Droit communautaire

L'ordre juridique communautaire s'intègre dans l'ordre juridique interne des Etats membres.

Cette intégration s'opère selon des modalités différentes selon que les actes adoptés par les institutions européennes sont d'application directe, comme c'est le cas des règlements aux termes de l'article 249 du Traité instituant la Communauté européenne (TCE), ou appellent en principe des mesures nationales d'exécution, comme c'est le cas des directives ou décisions-cadres, aux termes, respectivement, des articles 249 du TCE et 34 du Traité sur l'Union européenne (TUE).

La méconnaissance par les Etats membres des obligations qui leur incombent dans la transposition des directives ou, plus largement, dans l'application du droit communautaire, peut conduire la Commission européenne, dans son rôle de gardienne des Traités, à engager des procédures à leur encontre sur le fondement des articles 226 et 228 du TCE, susceptibles de conduire à leur condamnation en manquement par la Cour de justice des Communautés européennes, voire à des sanctions pécuniaires.

Au-delà de la définition des positions françaises dans la négociation, le SGAE assure le suivi de la transposition en droit interne des directives et des décisions-cadres, conformément à la circulaire du 27 septembre 2004 du Premier ministre . Ce suivi global est assuré par le secteur juridique, chaque secteur étant responsable de l'organisation du travail interministériel pour les directives qui le concernent.

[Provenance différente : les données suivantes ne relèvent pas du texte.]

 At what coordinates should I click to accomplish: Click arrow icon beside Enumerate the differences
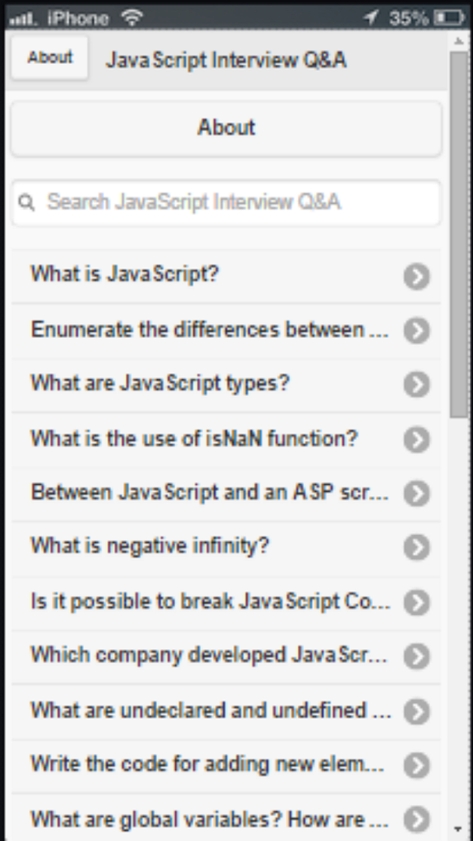(417, 330)
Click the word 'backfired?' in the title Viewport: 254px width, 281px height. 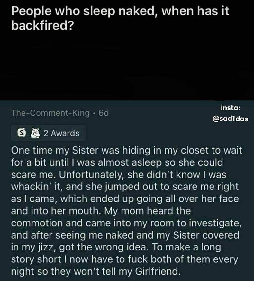tap(42, 25)
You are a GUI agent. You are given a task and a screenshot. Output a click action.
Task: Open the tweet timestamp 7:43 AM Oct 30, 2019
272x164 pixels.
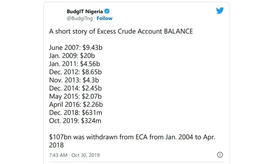pos(74,155)
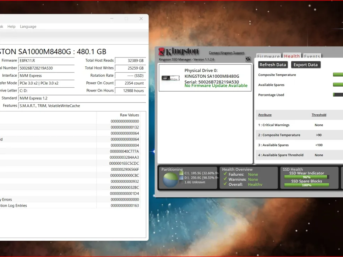This screenshot has height=257, width=343.
Task: Click the refresh icon beside the version text
Action: pos(248,59)
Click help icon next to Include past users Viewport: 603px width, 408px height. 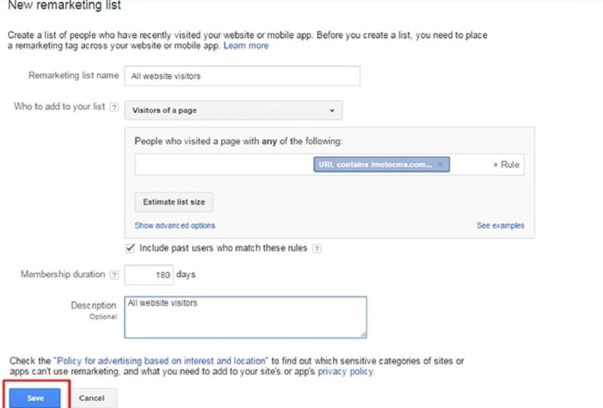317,248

Les réponses des autorités françaises à la Commission européenne dans le cadre des procédures pré-contentieuses (mise en demeure, avis motivé) sont préparées au plan interministériel sous l'égide du SGAE. Les secteurs concernés, en liaison avec le secteur juridique, coordonnent la préparation de ces réponses.

Le traitement interministériel des affaires en instance devant les juridictions communautaires s'effectue également sous l'égide du SGAE, que ces affaires concernent directement la France (comme les recours en manquement dirigés contre la France, ou, à l'inverse, les recours introduits par la France, les questions préjudicielles soulevées par les juridictions nationales) ou indirectement (comme les questions préjudicielles d'autres Etats membres ou les recours introduits par d'autres Etats membres ou par les institutions). C'est en fonction des décisions arrêtées au niveau interministériel que la direction des affaires juridiques du Ministère des affaires étrangères rédige le mémoire qui sera déposé au nom du Gouvernement français auprès des juridictions communautaires ou plaide au nom du Gouvernement dans les phases orales de la procédure.